Pelagius, Augustine and original sin.

I've recently come across a couple of really fascinating videos on YT. Fascinating as one who was educated as a Calvinist at Capernwray. Note, I don't think this teaching, from the 1980s, still occurs at Capernwray.

On Augustine and Calvin,

And was Pelagius really a naughty boy.

The idea of original sin popped up from time to time, and I recently read a comment on a video, which I can not now track down, where a self-proclaimed atheist decried the concept of 'original sin'.

I'm guessing that he objected to Adam's sin (rejection of God), being imputed to all his offspring.

I don't think this is the implication of Adam's error.

The risk of deflecting from godliness is given in Genesis 2:16, etc. So we have a tree that gives A&E the option before them: be with me or be against me. Against is an option, but there is a down-side.

In Genesis 3:4, the serpent gives half of the truth, but fails to say that the knowledge of good and evil: knowledge by participation in the converse of God (evil) cuts one off from life and brings death.

Death arrives not just in Adam and Eve, but in creation. The creation from the word of God is complete, and aligned with his glory. It's a world more than wonderful and God shares it with his creature-in-his-image to be the steward of it and make it the place for human habitation.

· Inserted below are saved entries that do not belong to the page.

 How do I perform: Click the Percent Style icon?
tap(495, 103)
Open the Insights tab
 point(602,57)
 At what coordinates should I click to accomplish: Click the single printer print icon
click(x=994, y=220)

The creation is now fatally marred. Sin is in it and the whole is now no longer the thing of total beauty and peace and joy that he made. Horror has stepped in. It cannot be stopped by the creature who introduced it, Adam's very constitution has been marred and the marring continues to all of us. We see it in a degraded and degrading genome, we see it in all human interaction. 

We are not alienated from God by Adam's sin in us, but by the effect of Adam's rejection of God in the whole creation wherein he (and his offspring) were to be the image of God, drawing to each other's attention the wonder of the creator's generosity towards us.

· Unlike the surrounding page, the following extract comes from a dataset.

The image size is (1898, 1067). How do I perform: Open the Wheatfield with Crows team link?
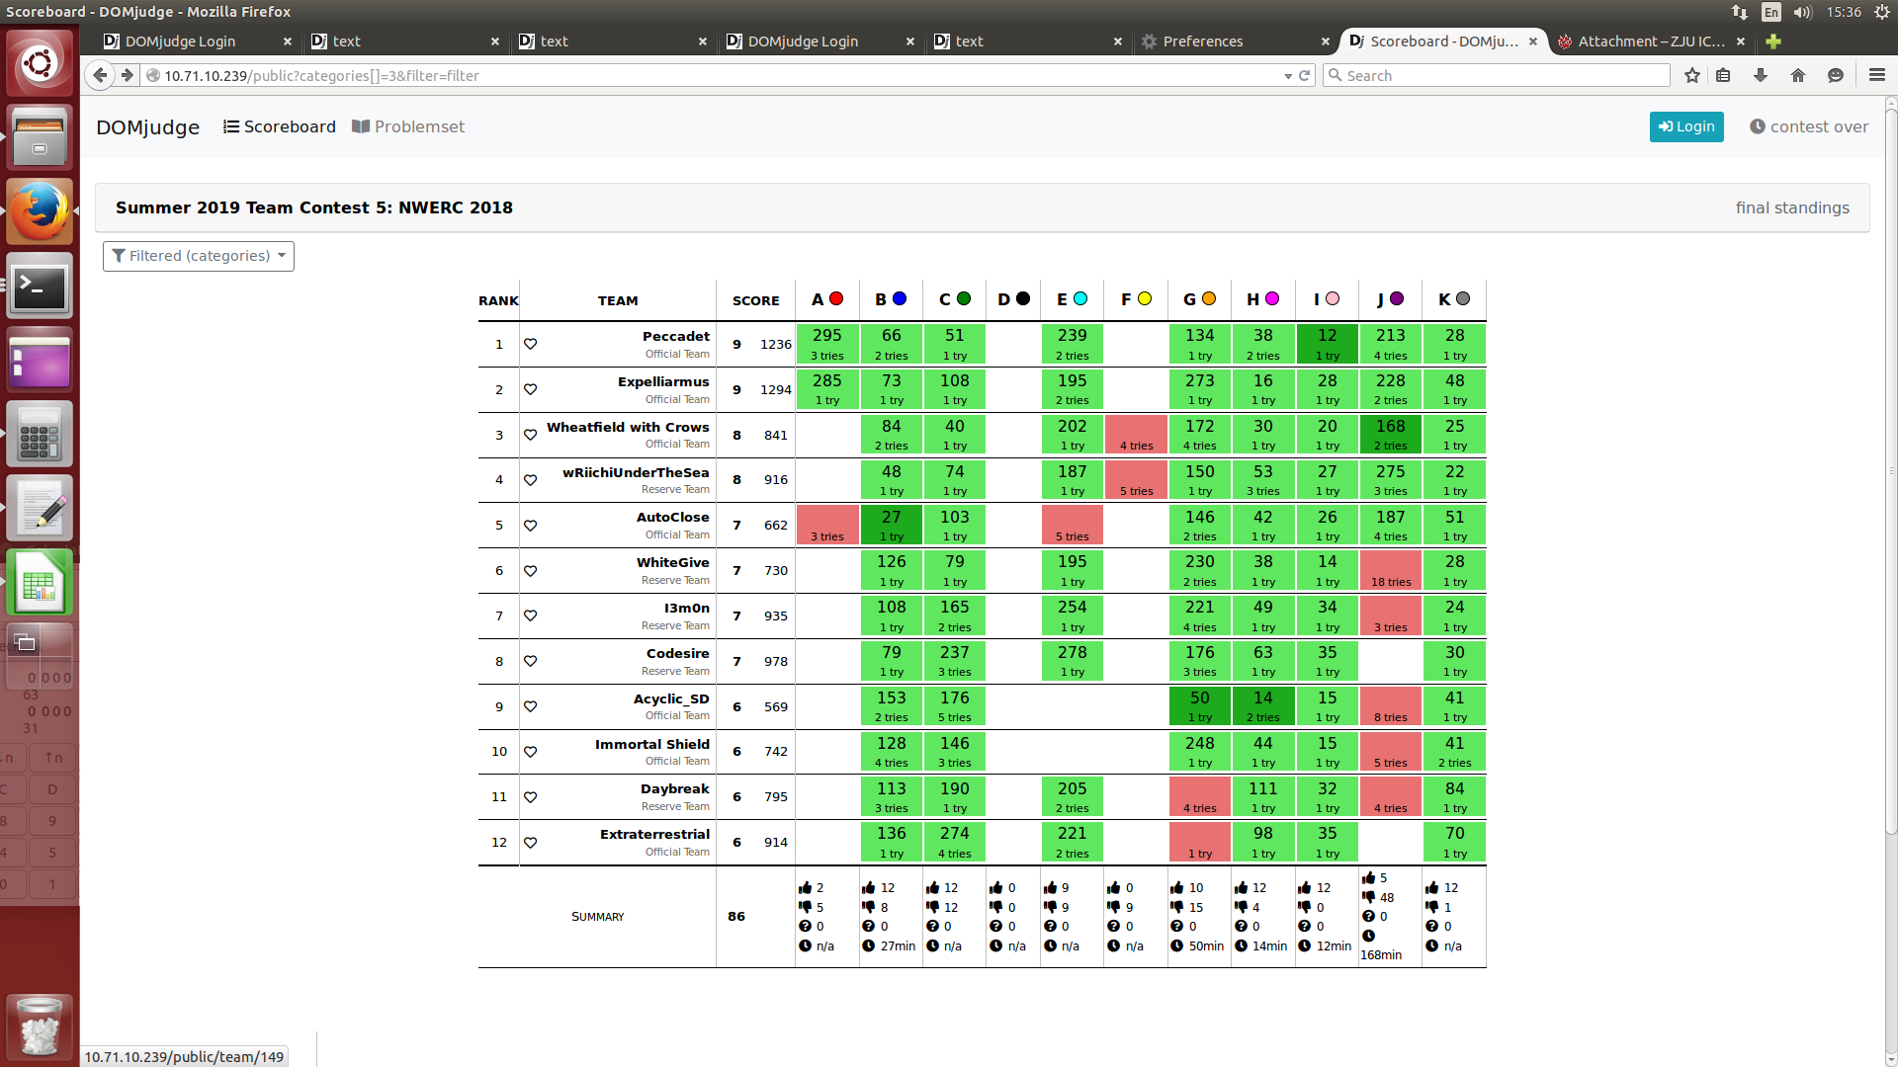tap(628, 427)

Rejection of this places us all in a creation that is no fatally marred, misses the mark, falls short, and we can do nothing but also fall short. One rotten apple makes a barrel of rotten apples.

Nevertheless, the creator does an end run and will remake the creation: Revelation 21 (the New Jerusalem is the church, the bride of Christ).

So in a way, the doctrine of original sin is a great relief, ultimately, because it tells us that this is not who we really were made to be, that sin is unnatural, it is something gone wrong, and has brought from God a salvific response.